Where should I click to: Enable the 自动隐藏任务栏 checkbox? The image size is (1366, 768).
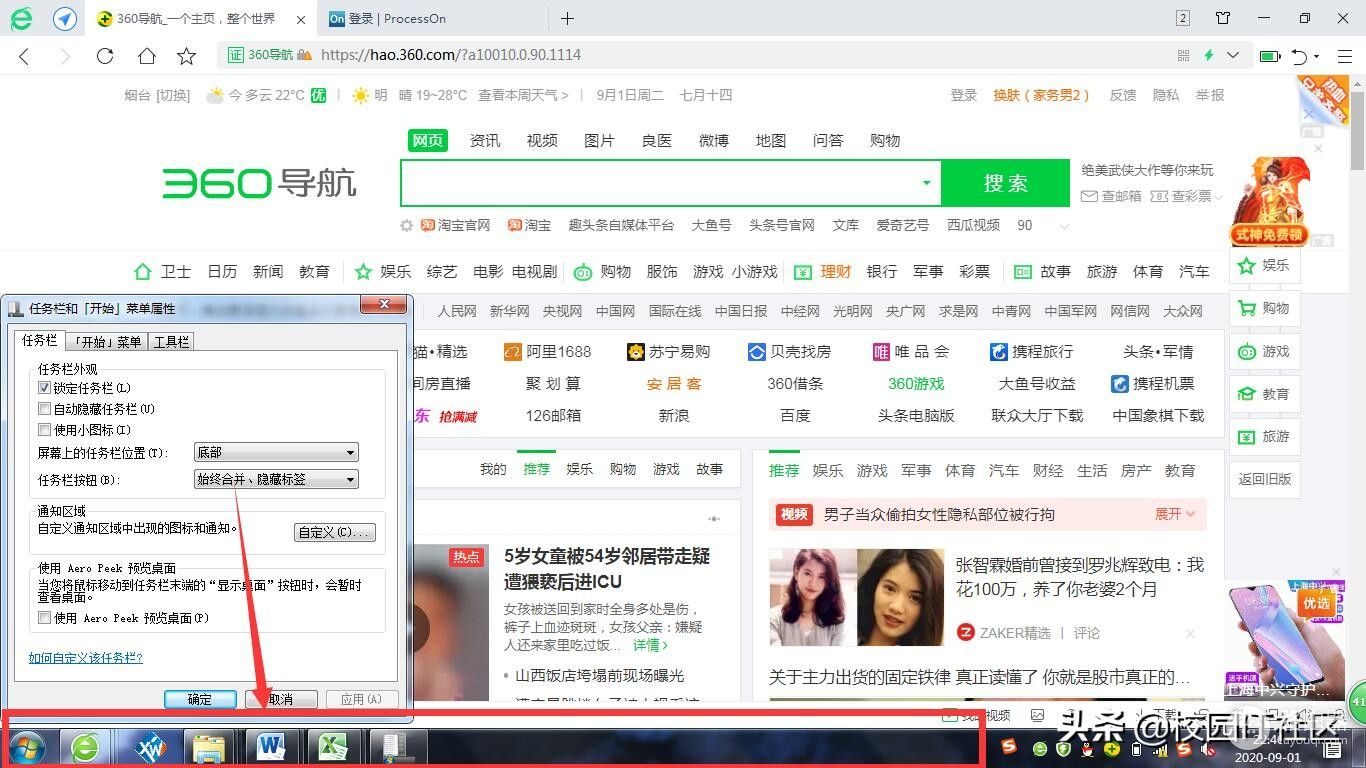[44, 409]
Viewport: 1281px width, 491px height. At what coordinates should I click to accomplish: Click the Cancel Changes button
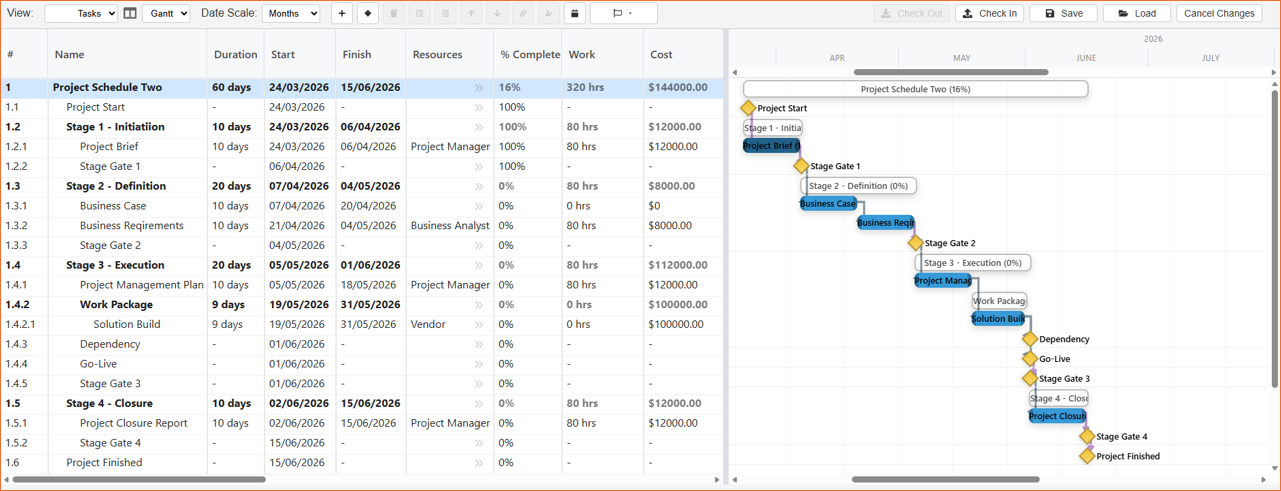click(x=1218, y=14)
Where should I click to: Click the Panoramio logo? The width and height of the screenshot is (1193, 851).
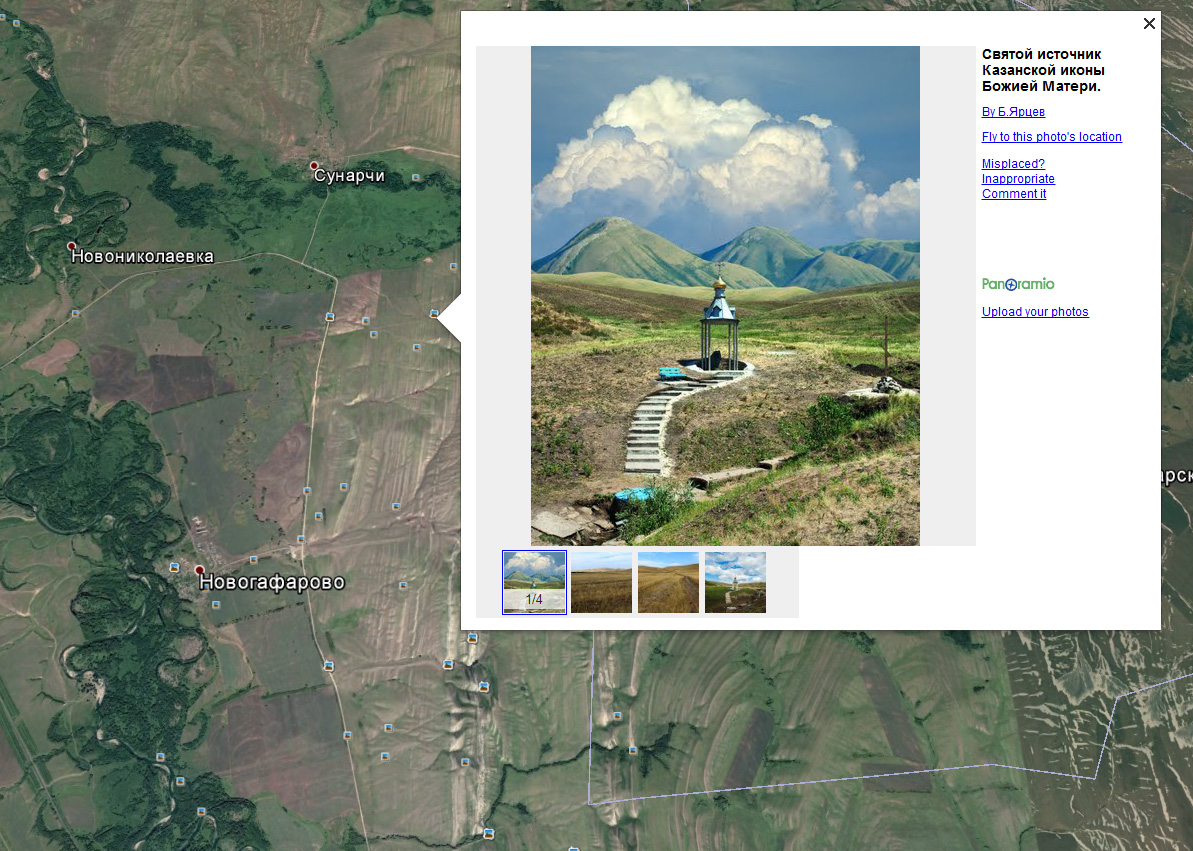click(1017, 284)
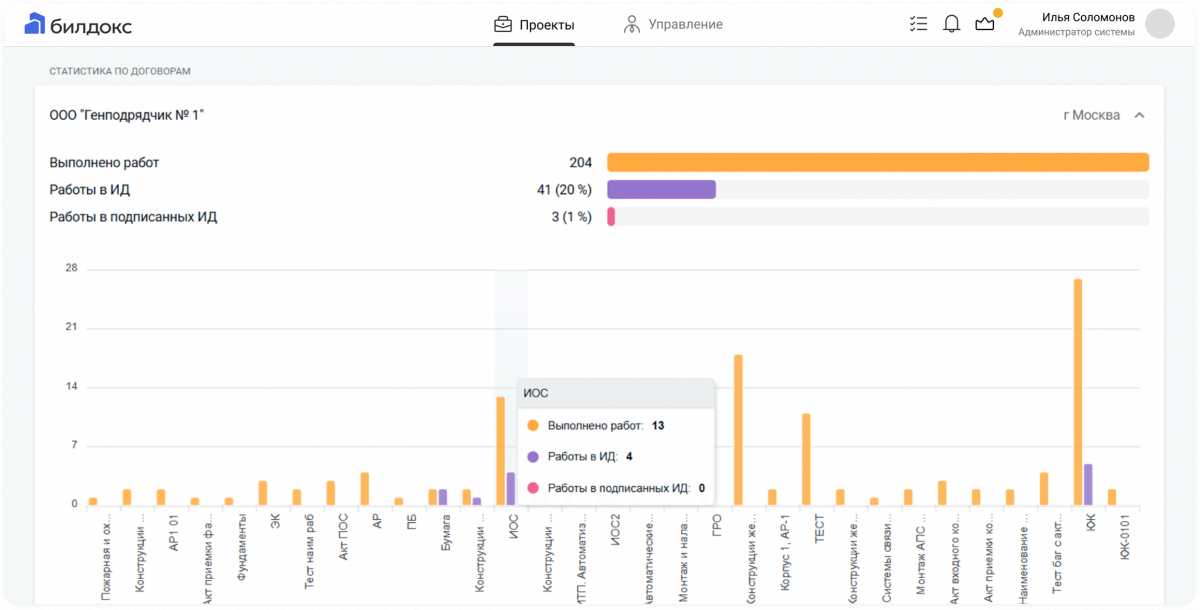This screenshot has height=610, width=1200.
Task: Click the Билдокс logo
Action: click(78, 25)
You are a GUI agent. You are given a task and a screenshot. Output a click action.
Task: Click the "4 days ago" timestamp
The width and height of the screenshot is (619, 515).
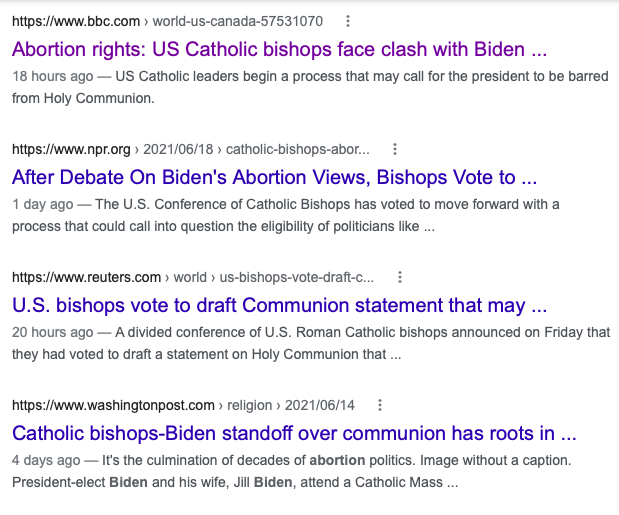[x=46, y=459]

---

▶ **About this exercise**
Without the images, write out all of the records exactly.

▶ **Completed exercise**
Where should I click to: Enable the 自动隐藏任务栏 checkbox? The image size is (1366, 768).
[44, 409]
Viewport: 1281px width, 491px height. At what coordinates should I click to accomplish: Click the Cancel Changes button
click(x=1218, y=14)
Where should I click to: Click the Panoramio logo? The width and height of the screenshot is (1193, 851).
click(1017, 284)
This screenshot has height=610, width=1200.
Task: Click the Билдокс logo
Action: click(78, 25)
You are a GUI agent. You are given a task and a screenshot. Output a click action.
Task: Click the "4 days ago" timestamp
The width and height of the screenshot is (619, 515).
[x=46, y=459]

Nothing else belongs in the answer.